„Pling!” – Design hören

Design kann man auch hören. Das Hören rückt zwar immer stärker in den Fokus des Designs, beschränkt sich dabei jedoch nicht auf den Gehörsinn. Denn wir hören auch mit den Augen und sehen mit den Ohren. Die Ausstellung zeigt anhand von Projekten aus den Bereichen Design, Architektur, Forschung und Kunst, wie diese beiden Sinne zusammenwirken, wie das Hören ein breiteres Verständnis von Gestaltung ermöglicht und neue Zugänge zu unserer gestalteten Umwelt eröffnet.

Seit jeher werden Klänge genutzt, um auf etwas aufmerksam zu machen.
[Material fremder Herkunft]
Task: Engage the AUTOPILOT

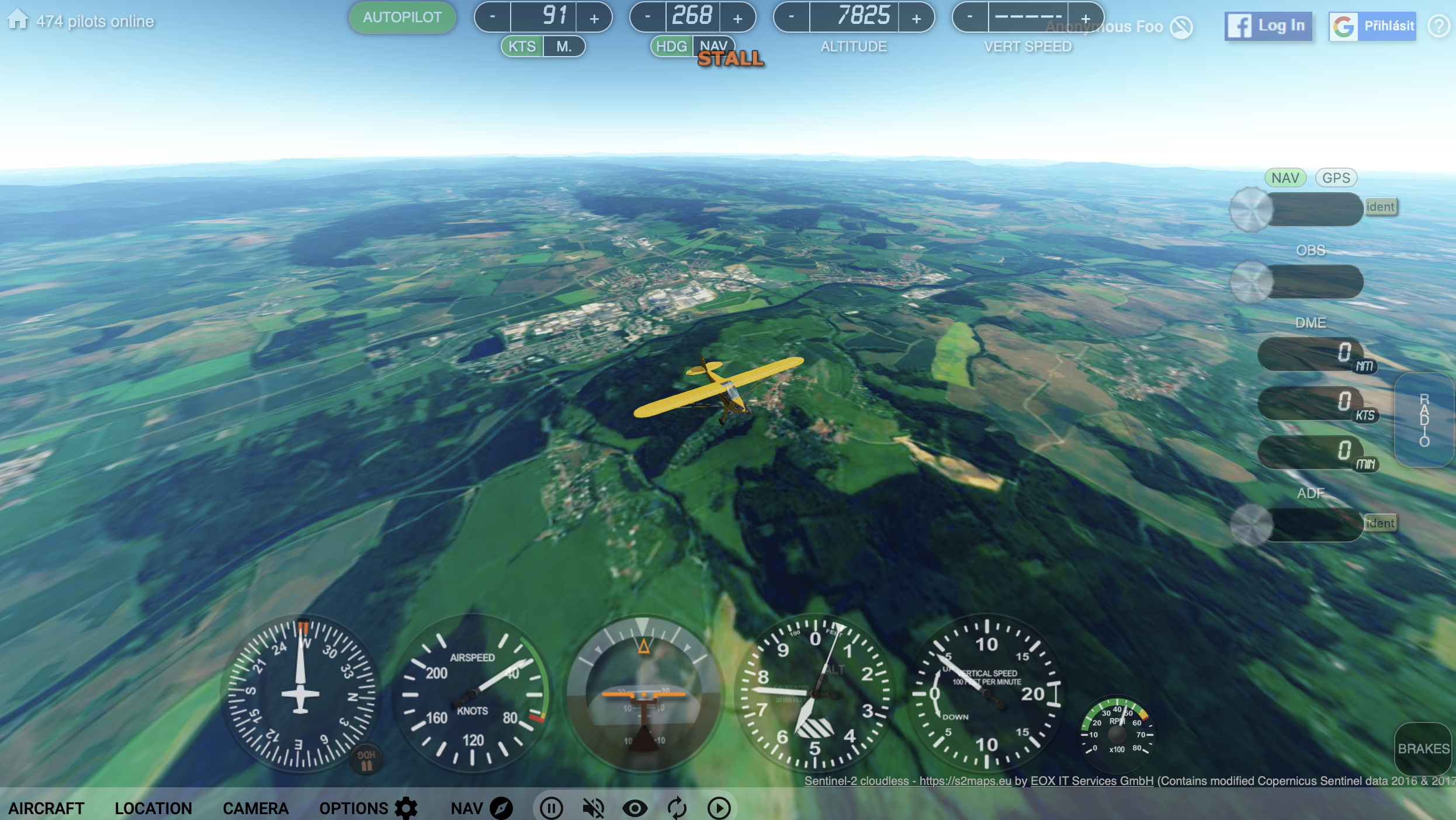Action: pyautogui.click(x=402, y=18)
Die Welt ist voller akustischer Signale, von denen wir viele jeden Tag hören. Eine schrille Sirene aktiviert den Körper, Alarme steuern Menschen und kontrollieren Verhalten. In sieben Kapiteln geht die Ausstellung dem Klang auf die Spur – vom Lärm über die Erforschung akustischer Phänomene bis hin zum Wohlklang. Dabei wird auch die Frage aufgeworfen, was in den oft als selbstverständlich wahrgenommenen Schallwellen steckt.
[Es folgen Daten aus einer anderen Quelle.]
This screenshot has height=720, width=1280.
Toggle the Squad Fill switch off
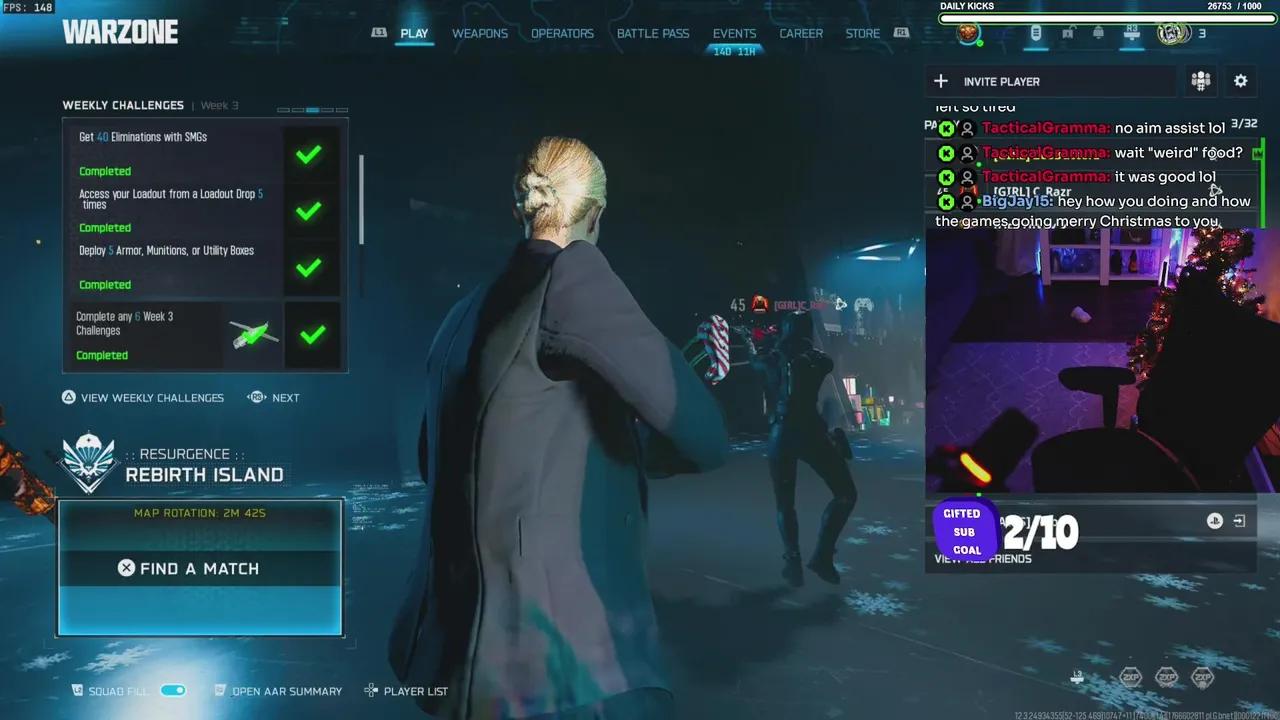pos(172,690)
„In einer Zeit, in der digitale Interfaces unseren Alltag prägen, Produkte zunehmend automatisiert kommunizieren und Städte immer dichter werden, spielt die akustische Qualität von Räumen und Objekten eine entscheidende Rolle. Design steht heute mehr denn je vor der Aufgabe, Klang bewusst zu gestalten – als Teil von User Experience, räumlicher Orientierung und gesellschaftlicher Teilhabe. Design nutzt dabei Erkenntnisse aus Architektur, Kunst und Forschung", sagt Meret Ernst, Kuratorin.
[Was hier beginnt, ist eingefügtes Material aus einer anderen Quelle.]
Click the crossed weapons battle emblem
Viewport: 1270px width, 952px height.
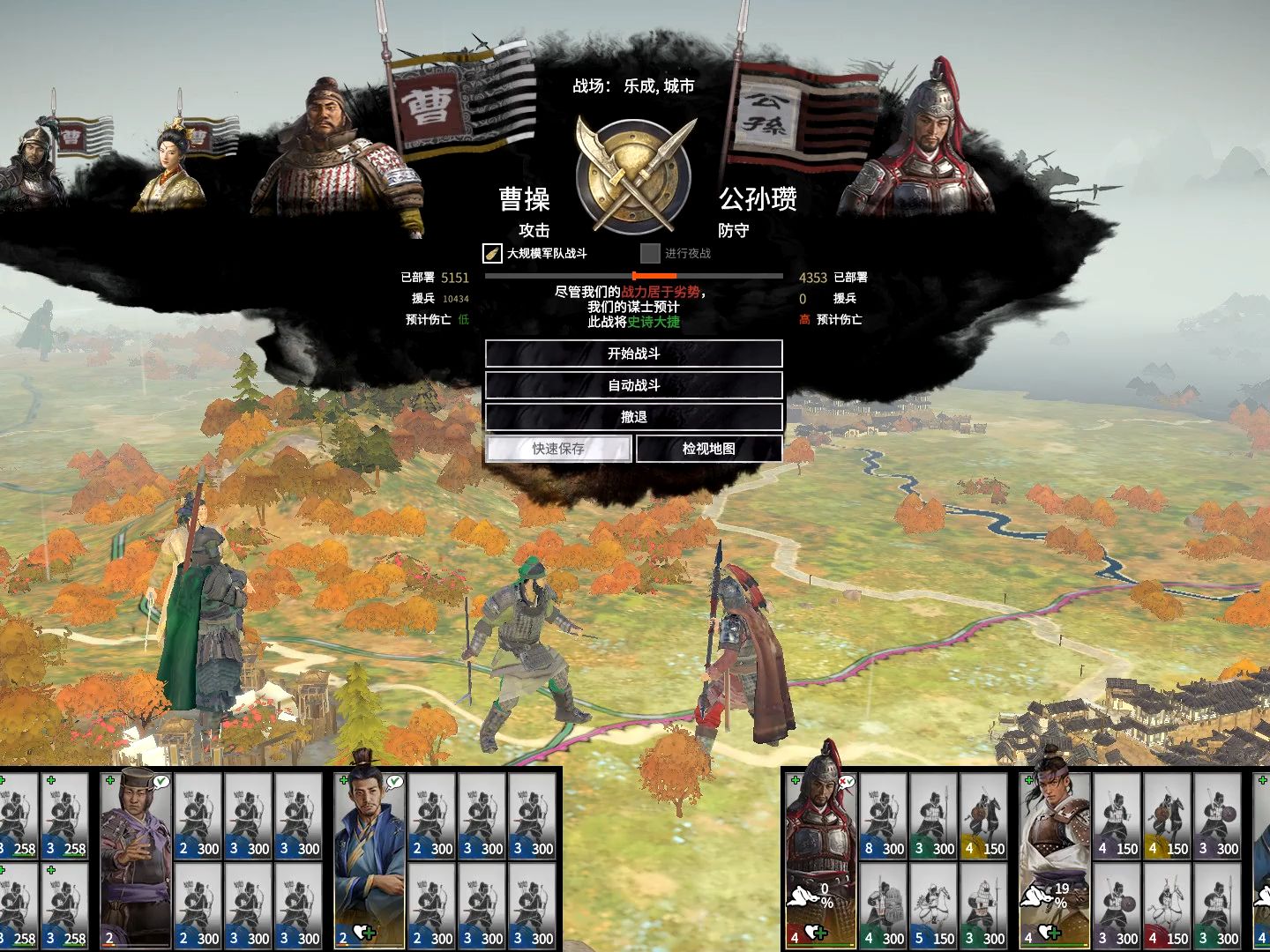(633, 175)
Denn bevor Klang gestaltet werden kann, muss verstanden werden, was wir überhaupt hören – und was wir überhören. Mit dieser Thematik befassen sich Disziplinen wie Bioakustik, Sound Studies und künstlerische Forschung. Sie erforschen, was Ton, Klang oder Lärm ist und welche gesellschaftlichen Bedeutungen sie tragen. Was empfinden wir als angenehm, was als störend? Was laut und chaotisch klingt, belastet, und zu viel Lärm macht krank. Lärmschutz ist daher nicht nur eine technische, sondern auch eine gesellschaftliche und gestalterische Aufgabe. In der Architektur, im Städtebau und in der Raumplanung spielt die Akustik deshalb eine zentrale Rolle. Sie bildet die Grundlage dafür, dass das Zusammenleben in verdichteten Lebensräumen funktioniert.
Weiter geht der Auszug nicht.